Page excerpt -
Chapter 7 Checking Convergence

It is important to ensure that we have included enough simulations in the MSE for the results to be stable.

The Converge function can be used to confirm that the number of simulations is sufficient and the MSE model has converged, by which we mean that the relative position of the Management Procedures are stable with respect to different performance metrics and the performance statistics have stablized, i.e., they won’t change significantly if the model was run with more simulations.

The purpose of the Converge function is to answer the question: have I run enough simulations?

By default the Converge function includes three commonly used performance metrics, and plots the performance statistics against the number of simulations. The convergence diagnostics are:

  1. Does the order of the MPs change as more simulations are added? By default this is calculated over the last 20 simulations.
  2. Is the average difference in the performance statistic over the last 20 simulations changing by more than 2%?

The number of simulations to calculate the convergence statistics, the minimum change threshold, and the performance metrics to use can be specified as arguments to the function. See the help documentation for more details (?Converge).

Converge(myMSE)
## Checking if order of MPs is changing in last 20 iterations
## Checking average difference in PM over last 20 iterations is > 0.5
## Plotting MPs 1 - 8
## 
## Yield relative to Reference Yield (Years 1-50)

Information given -
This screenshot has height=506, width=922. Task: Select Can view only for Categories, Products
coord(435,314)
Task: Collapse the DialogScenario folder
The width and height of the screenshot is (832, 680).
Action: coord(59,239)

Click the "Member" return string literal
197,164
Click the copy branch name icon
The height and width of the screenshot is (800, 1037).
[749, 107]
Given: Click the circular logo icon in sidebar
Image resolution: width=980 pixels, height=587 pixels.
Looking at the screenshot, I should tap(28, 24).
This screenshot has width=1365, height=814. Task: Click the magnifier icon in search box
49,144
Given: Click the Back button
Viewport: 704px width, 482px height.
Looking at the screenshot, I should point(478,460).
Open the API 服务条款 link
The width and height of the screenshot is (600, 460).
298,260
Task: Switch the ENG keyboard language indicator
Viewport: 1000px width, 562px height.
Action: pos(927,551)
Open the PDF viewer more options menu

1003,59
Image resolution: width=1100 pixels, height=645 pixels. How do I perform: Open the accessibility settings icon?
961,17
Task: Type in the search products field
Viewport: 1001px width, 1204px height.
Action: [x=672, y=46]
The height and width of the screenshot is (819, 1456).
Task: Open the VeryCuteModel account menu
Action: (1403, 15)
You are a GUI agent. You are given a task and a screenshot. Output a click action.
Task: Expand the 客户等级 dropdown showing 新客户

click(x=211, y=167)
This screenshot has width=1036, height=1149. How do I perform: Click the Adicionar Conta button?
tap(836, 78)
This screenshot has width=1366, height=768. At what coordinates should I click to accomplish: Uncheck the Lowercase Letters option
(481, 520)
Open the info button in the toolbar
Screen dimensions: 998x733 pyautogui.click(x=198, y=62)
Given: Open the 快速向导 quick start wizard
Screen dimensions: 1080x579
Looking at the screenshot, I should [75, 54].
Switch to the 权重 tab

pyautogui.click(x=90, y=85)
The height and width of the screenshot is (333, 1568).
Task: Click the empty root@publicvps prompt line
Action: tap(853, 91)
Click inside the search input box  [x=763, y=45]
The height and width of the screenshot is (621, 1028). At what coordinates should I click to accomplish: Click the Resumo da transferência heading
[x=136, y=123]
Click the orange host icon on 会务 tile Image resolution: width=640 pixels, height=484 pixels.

What the exercise asks - Pick up the chapter on checking convergence at the point where it stops and continue it.

Response to this exercise -
## Order over last 20 iterations is not consistent for:
##  AvC  
## Order over last 20 iterations is not consistent for:
##  AvC_MLL  
## Order over last 20 iterations is not consistent for:
##  Itarget1  
## Order over last 20 iterations is not consistent for:
##  Itarget1_MPA  
## Order over last 20 iterations is not consistent for:
##  ITe10
## Mean difference over last 20 iterations is > 0.5 for:
## AvC 
## Mean difference over last 20 iterations is > 0.5 for:
## Itarget1 
## Mean difference over last 20 iterations is > 0.5 for:
## matlenlim 
## Mean difference over last 20 iterations is > 0.5 for:
## Itarget1_MPA
## 
## Spawning Biomass relative to SBMSY
## Mean difference over last 20 iterations is > 0.5 for:
## AvC 
## Mean difference over last 20 iterations is > 0.5 for:
## ITe10
## 
## Average Annual Variability in Yield (Years 1-50)
## Order over last 20 iterations is not consistent for:
##  AvC_MLL  
## Order over last 20 iterations is not consistent for:
##  Itarget1
## Mean difference over last 20 iterations is > 0.5 for:
## AvC 
## Mean difference over last 20 iterations is > 0.5 for:
## Itarget1 
## Mean difference over last 20 iterations is > 0.5 for:
## ITe10 
## Mean difference over last 20 iterations is > 0.5 for:
## AvC_MLL 
## Mean difference over last 20 iterations is > 0.5 for:
## Itarget1_MPA

##                    Yield P10 AAVY
## MPs Not Converging     4   2    5
## Unstable MPs           5   0    2

Have we run enough simulations?

The convergence plot reveals that both the order of the MPs and the performance statistics are not stable. This suggests that 48 simulations is not enough to produce reliable results.

Let’s increase the number of simulations and try again:

myOM@nsim <- 200
myMSE_200 <- runMSE(OM=myOM, MPs=myMPs)

Is 200 simulations enough?

Converge(myMSE_200)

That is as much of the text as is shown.